Il due ottobre è una splendida giornata di sole, e io parto da Napoli, come da un po' di tempo, alle 14.40 con un autobus della linea Napoli-Pescara. Il viaggio dura nove ore. Un inferno. Perché? Sull'autostrada di Caserta, altezza Capua, l'autobus regionale Arpa, targato AH613NH, accosta su una piazzola d'emergenza su segnalazione di alcuni automobilisti.
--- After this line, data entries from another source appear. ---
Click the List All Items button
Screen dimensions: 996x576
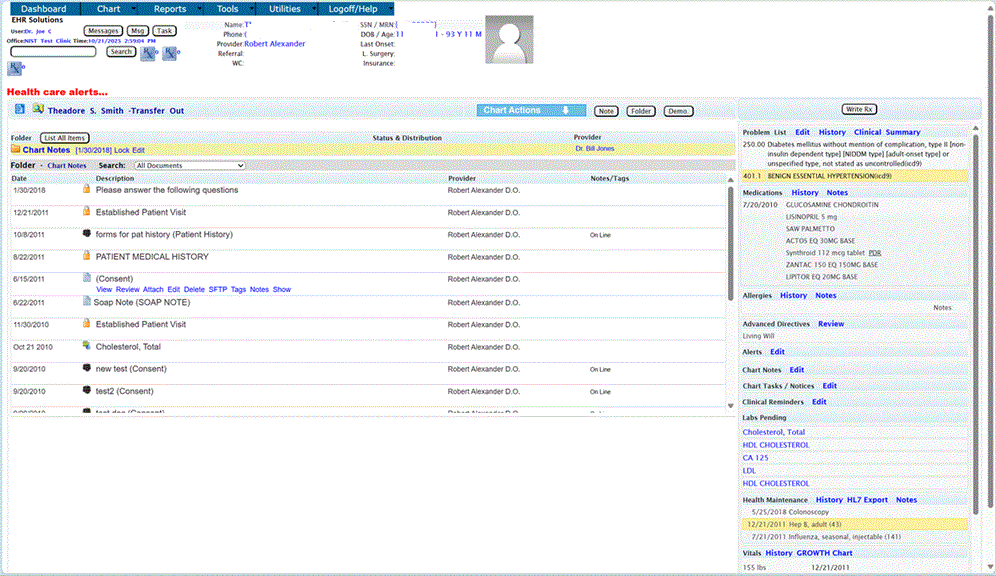coord(65,137)
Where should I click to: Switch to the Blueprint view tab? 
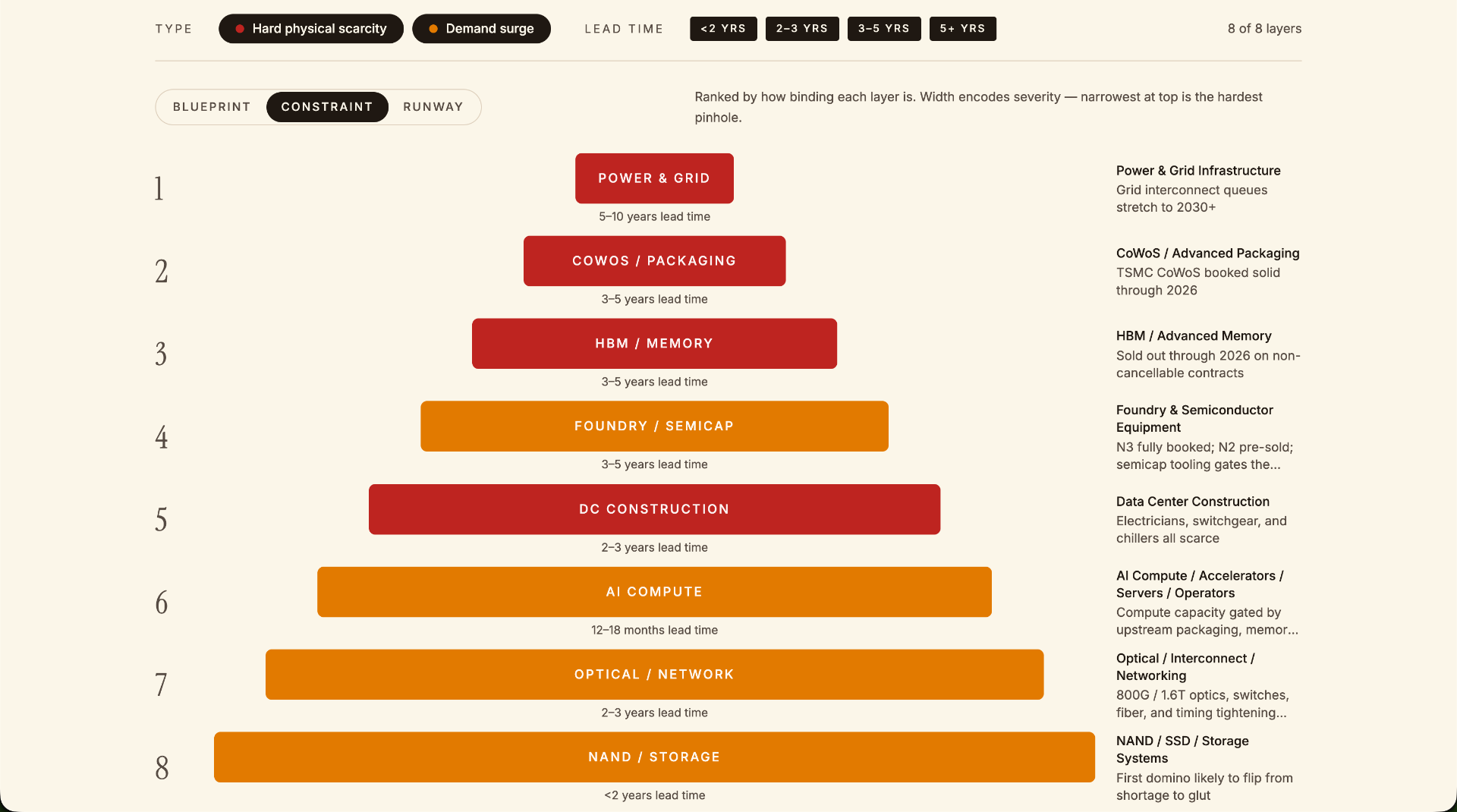pos(212,107)
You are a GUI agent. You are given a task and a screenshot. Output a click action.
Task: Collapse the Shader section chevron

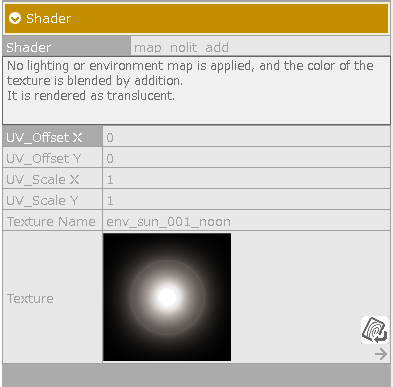15,18
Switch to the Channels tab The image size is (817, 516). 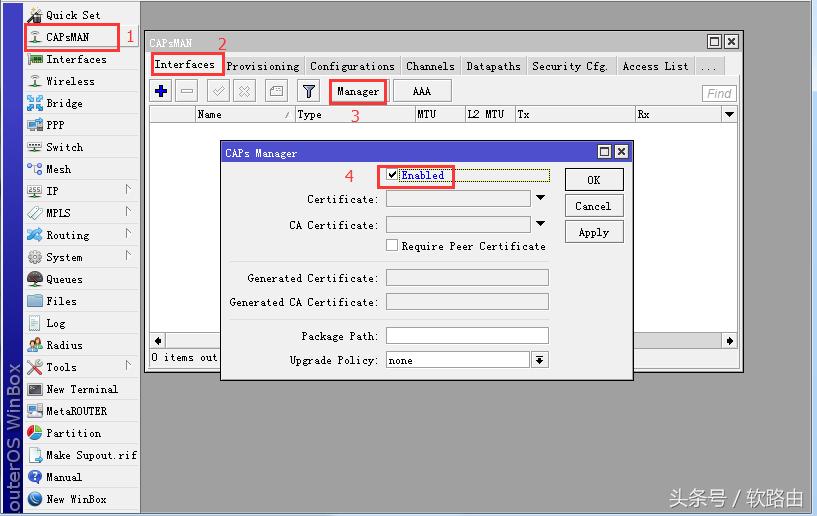430,66
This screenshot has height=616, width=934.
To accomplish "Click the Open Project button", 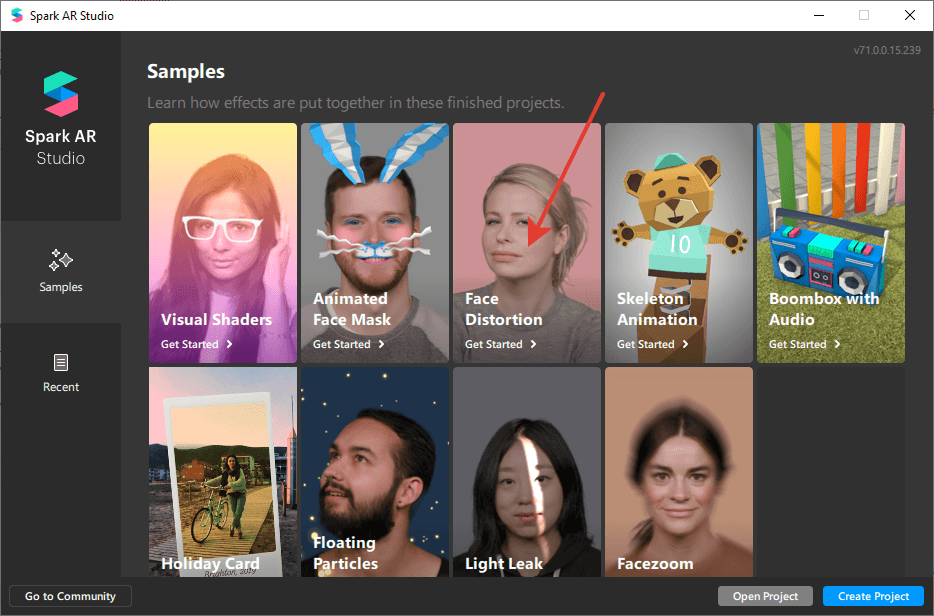I will [x=765, y=596].
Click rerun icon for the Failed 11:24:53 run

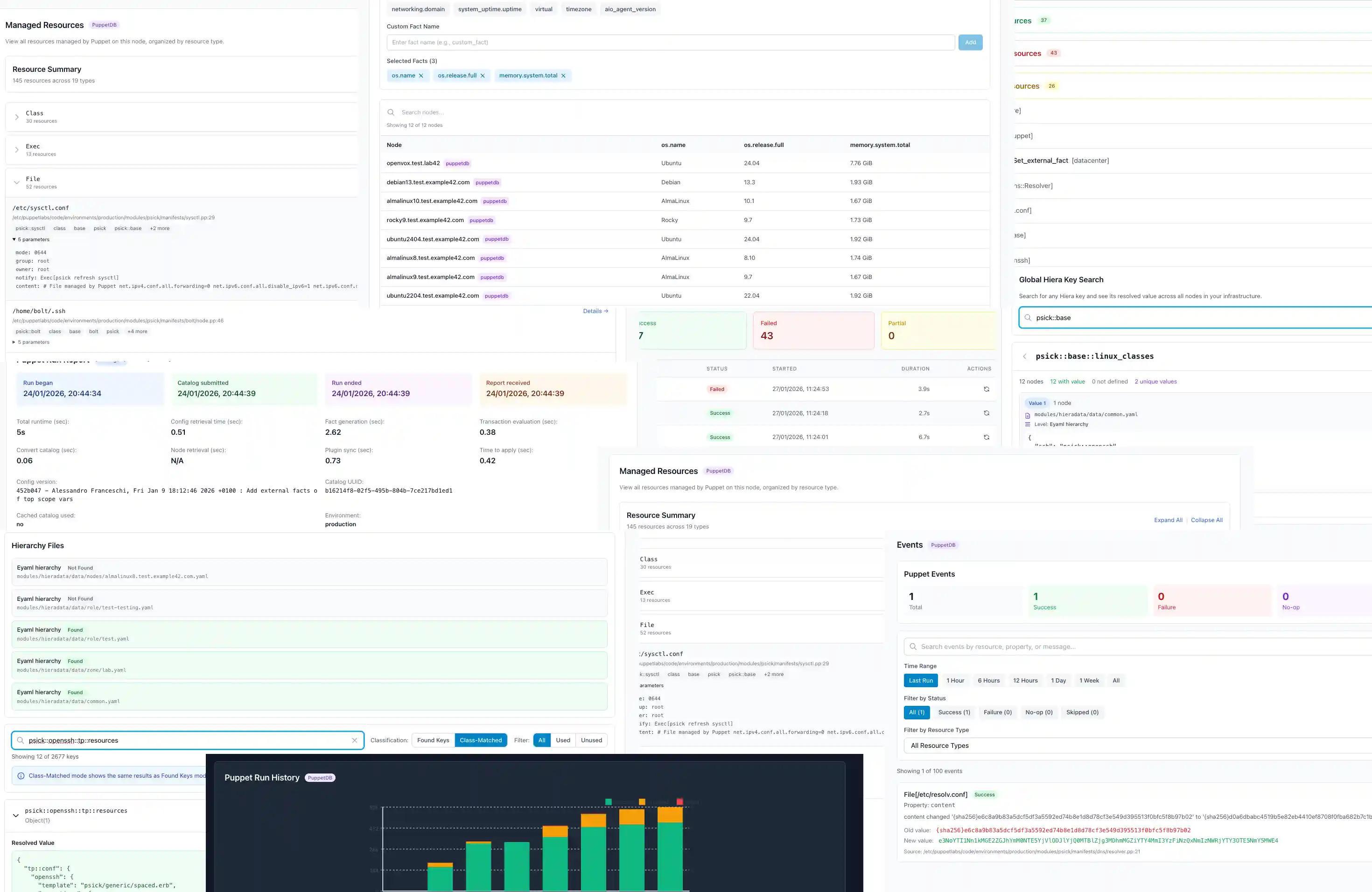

In questa piazzola circa quaranta passeggeri sono rimasti fermi tre ore a causa della rottura delle cinghie dell'autobus. Unica soluzione per concludere il viaggio, riferitaci dagli autisti, era quella di aspettare il passaggio dell'autobus successivo in partenza da Napoli alle 17.30, per mancata disponibilità di altri autobus. L'autobus da Napoli arriva verso le 18.15. Si lascia l'autostrada rilassati ma ancora con ansia. Infatti è l'ansia ad avere ragione perché appena dopo Castel di Sangro, anche il secondo autobus improvvisamente ci abbandona, a causa guasto definito poco grave ma non riparabile, lasciandoci al buio e con un fastidioso odore di fumo. Panico generale. Scendiamo e ci ritroviamo in una strada di montagna senza illuminazione. Subito gli autisti contattano l'agenzia Arpa di Sulmona, la quale risponde che non avrebbe fornito autobus di scorta perché la tratta in questione non era di loro competenza. Subito chiamiamo le forze dell'ordine che sopraggiunte sul luogo accendono i lampeggianti per segnalare l'autobus fermo. L'unica soluzione, riferitaci dagli autisti, era di attendere l'arrivo del precedente autobus, che nel frattempo era stato riparato in autostrada e che però doveva arrivare da Vairano aggiungendo così alle precedenti tre ore un'ulteriore ora e mezza d'attesa. Questa è la linea regionale Arpa che effettua quattro volte al giorno un viaggio di 300 km, e non è la prima volta che succede un disagio simile.